REQUIREMENT: Revise the material from its first line through the line holding "Action: [386, 600]", inclusive, so that "dropdown" reads "menu", keeping everything else unchanged.
:::
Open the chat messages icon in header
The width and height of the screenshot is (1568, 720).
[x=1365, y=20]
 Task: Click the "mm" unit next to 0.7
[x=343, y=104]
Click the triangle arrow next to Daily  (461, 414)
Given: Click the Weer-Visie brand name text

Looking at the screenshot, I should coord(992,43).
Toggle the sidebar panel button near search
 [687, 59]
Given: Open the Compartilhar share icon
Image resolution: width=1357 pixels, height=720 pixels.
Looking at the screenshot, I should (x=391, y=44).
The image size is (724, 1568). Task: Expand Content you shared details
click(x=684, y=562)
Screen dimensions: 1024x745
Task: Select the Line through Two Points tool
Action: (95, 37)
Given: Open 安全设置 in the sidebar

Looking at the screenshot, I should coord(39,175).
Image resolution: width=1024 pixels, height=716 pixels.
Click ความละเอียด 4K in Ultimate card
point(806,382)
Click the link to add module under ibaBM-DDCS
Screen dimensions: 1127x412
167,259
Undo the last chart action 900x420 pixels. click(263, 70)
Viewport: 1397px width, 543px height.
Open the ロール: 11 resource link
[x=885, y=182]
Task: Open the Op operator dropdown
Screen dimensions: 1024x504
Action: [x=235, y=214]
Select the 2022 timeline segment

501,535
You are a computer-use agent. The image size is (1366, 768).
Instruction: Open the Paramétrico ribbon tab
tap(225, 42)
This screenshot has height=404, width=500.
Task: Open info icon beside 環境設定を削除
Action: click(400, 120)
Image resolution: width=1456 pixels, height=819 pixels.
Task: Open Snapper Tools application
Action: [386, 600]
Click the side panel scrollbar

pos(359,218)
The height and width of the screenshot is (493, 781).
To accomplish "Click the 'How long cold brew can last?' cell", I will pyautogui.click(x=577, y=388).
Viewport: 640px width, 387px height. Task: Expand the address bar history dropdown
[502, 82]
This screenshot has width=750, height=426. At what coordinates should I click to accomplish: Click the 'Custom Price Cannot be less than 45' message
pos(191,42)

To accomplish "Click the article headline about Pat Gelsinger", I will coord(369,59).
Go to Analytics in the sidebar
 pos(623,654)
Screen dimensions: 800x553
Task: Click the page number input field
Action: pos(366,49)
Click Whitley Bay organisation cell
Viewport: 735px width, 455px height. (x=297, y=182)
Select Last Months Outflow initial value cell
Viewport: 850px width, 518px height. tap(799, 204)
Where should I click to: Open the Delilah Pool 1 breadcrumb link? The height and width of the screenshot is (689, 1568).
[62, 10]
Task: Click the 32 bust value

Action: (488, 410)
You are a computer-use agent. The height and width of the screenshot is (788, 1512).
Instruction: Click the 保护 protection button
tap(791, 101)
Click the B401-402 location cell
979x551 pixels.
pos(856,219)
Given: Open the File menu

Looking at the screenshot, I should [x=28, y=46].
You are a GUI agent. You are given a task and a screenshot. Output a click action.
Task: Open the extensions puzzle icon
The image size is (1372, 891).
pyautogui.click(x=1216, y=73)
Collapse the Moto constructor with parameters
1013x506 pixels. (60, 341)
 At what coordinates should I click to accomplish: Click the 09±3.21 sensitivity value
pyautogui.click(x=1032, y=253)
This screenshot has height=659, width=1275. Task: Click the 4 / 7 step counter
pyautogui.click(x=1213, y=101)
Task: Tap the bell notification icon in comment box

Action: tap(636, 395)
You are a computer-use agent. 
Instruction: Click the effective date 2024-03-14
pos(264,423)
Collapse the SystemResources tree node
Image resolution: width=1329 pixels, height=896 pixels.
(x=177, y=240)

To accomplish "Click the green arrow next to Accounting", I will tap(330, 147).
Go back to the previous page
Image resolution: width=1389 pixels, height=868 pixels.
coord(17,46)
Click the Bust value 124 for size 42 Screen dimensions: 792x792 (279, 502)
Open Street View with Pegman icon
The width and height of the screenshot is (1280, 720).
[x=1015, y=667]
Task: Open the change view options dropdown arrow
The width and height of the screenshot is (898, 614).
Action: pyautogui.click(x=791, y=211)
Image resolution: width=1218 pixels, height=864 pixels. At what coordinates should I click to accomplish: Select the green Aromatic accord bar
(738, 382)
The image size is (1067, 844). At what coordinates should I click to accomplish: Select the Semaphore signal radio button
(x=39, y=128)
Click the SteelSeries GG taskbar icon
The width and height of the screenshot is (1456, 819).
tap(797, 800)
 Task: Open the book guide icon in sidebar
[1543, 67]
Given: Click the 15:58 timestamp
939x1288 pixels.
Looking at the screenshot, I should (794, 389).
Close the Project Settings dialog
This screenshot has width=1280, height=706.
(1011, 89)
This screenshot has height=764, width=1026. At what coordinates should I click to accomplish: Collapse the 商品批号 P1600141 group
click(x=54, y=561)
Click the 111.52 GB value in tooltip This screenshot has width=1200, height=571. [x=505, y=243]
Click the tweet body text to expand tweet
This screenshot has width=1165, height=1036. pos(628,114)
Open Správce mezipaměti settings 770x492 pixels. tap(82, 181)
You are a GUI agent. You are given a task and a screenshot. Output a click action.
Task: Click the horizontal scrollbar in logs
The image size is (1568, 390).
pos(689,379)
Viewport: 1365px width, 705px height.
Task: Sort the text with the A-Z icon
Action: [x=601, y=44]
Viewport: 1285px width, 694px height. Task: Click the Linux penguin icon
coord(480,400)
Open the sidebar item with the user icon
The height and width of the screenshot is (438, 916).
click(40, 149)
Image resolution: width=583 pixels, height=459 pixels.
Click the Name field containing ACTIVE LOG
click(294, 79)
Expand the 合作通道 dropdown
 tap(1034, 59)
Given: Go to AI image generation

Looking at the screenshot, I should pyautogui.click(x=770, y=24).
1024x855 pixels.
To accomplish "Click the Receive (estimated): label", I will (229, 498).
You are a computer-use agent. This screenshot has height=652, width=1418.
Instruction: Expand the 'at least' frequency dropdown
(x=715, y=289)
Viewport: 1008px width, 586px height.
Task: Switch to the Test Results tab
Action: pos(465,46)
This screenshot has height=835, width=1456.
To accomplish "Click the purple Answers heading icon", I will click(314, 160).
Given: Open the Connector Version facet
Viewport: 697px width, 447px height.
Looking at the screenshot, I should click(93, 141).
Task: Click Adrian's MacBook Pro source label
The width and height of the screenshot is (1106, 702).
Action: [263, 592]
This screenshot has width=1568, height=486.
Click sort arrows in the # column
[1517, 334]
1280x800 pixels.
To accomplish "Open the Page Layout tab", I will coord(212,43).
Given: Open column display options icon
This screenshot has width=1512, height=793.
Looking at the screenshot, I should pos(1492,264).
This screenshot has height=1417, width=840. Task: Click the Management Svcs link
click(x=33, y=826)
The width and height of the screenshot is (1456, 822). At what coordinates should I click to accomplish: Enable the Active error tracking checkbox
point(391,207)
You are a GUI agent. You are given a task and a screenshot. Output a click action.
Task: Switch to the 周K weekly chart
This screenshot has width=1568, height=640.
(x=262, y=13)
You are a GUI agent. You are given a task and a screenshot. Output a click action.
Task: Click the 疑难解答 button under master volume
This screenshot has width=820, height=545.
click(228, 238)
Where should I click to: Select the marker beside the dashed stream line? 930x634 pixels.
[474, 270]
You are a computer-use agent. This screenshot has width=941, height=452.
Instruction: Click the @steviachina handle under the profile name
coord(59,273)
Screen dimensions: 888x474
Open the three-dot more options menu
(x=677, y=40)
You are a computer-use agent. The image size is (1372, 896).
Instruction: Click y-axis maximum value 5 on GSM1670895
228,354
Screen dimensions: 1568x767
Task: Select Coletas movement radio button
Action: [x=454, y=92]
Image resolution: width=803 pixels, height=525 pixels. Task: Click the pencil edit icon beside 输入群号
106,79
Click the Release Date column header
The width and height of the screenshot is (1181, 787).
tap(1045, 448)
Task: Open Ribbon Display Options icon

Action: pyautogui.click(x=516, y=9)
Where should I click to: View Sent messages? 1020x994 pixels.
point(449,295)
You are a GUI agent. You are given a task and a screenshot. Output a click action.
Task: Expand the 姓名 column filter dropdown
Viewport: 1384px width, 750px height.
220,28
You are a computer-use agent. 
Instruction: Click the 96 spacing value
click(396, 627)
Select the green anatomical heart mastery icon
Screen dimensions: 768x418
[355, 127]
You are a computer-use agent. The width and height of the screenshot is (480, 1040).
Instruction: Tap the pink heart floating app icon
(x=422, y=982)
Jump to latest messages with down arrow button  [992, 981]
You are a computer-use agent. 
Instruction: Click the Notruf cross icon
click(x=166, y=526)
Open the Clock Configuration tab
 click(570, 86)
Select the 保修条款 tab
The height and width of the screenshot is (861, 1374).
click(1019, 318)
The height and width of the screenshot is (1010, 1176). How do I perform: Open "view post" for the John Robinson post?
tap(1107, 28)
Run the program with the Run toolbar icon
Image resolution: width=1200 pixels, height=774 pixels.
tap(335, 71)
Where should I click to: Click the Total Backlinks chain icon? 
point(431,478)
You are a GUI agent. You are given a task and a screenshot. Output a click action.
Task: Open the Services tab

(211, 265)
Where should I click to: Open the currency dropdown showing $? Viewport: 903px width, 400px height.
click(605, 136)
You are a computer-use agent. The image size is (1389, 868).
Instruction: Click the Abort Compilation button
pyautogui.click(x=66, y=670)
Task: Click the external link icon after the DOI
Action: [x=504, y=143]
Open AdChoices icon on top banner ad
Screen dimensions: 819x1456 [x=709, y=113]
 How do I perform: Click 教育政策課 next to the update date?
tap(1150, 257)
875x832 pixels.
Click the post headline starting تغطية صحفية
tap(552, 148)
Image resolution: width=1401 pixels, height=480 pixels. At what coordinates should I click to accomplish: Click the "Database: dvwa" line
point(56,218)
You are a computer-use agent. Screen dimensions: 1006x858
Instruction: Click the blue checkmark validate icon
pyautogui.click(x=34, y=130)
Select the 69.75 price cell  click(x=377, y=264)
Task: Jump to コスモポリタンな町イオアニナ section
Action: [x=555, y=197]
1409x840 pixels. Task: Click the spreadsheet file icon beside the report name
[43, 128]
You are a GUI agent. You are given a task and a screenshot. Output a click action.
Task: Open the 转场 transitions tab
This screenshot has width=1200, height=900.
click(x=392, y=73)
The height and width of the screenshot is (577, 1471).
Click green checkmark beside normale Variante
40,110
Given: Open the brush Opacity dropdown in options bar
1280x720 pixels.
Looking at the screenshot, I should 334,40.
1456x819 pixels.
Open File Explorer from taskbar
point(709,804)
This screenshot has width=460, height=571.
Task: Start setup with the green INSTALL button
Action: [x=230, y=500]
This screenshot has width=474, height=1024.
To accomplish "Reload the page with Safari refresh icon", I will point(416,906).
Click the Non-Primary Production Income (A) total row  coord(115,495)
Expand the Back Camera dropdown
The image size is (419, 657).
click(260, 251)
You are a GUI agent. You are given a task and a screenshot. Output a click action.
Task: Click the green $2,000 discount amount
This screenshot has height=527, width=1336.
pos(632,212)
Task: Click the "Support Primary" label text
:::
EXERCISE SOLUTION:
Open the chat messages icon in header
The width and height of the screenshot is (1568, 720).
[x=1365, y=20]
 Task: Click the "mm" unit next to 0.7
[x=343, y=104]
Click the triangle arrow next to Daily  (461, 414)
Given: Click the Weer-Visie brand name text

Looking at the screenshot, I should coord(992,43).
Toggle the sidebar panel button near search
 [687, 59]
Given: Open the Compartilhar share icon
Image resolution: width=1357 pixels, height=720 pixels.
Looking at the screenshot, I should (x=391, y=44).
The image size is (724, 1568). Task: Expand Content you shared details
click(x=684, y=562)
Screen dimensions: 1024x745
Task: Select the Line through Two Points tool
Action: (95, 37)
Given: Open 安全设置 in the sidebar

Looking at the screenshot, I should coord(39,175).
Image resolution: width=1024 pixels, height=716 pixels.
Click ความละเอียด 4K in Ultimate card
point(806,382)
Click the link to add module under ibaBM-DDCS
Screen dimensions: 1127x412
167,259
Undo the last chart action 900x420 pixels. click(263, 70)
Viewport: 1397px width, 543px height.
Open the ロール: 11 resource link
[x=885, y=182]
Task: Open the Op operator menu
Screen dimensions: 1024x504
Action: [x=235, y=214]
Select the 2022 timeline segment

501,535
You are a computer-use agent. The image size is (1366, 768).
Instruction: Open the Paramétrico ribbon tab
tap(225, 42)
This screenshot has height=404, width=500.
Task: Open info icon beside 環境設定を削除
Action: click(400, 120)
Image resolution: width=1456 pixels, height=819 pixels.
Task: Open Snapper Tools application
Action: [386, 600]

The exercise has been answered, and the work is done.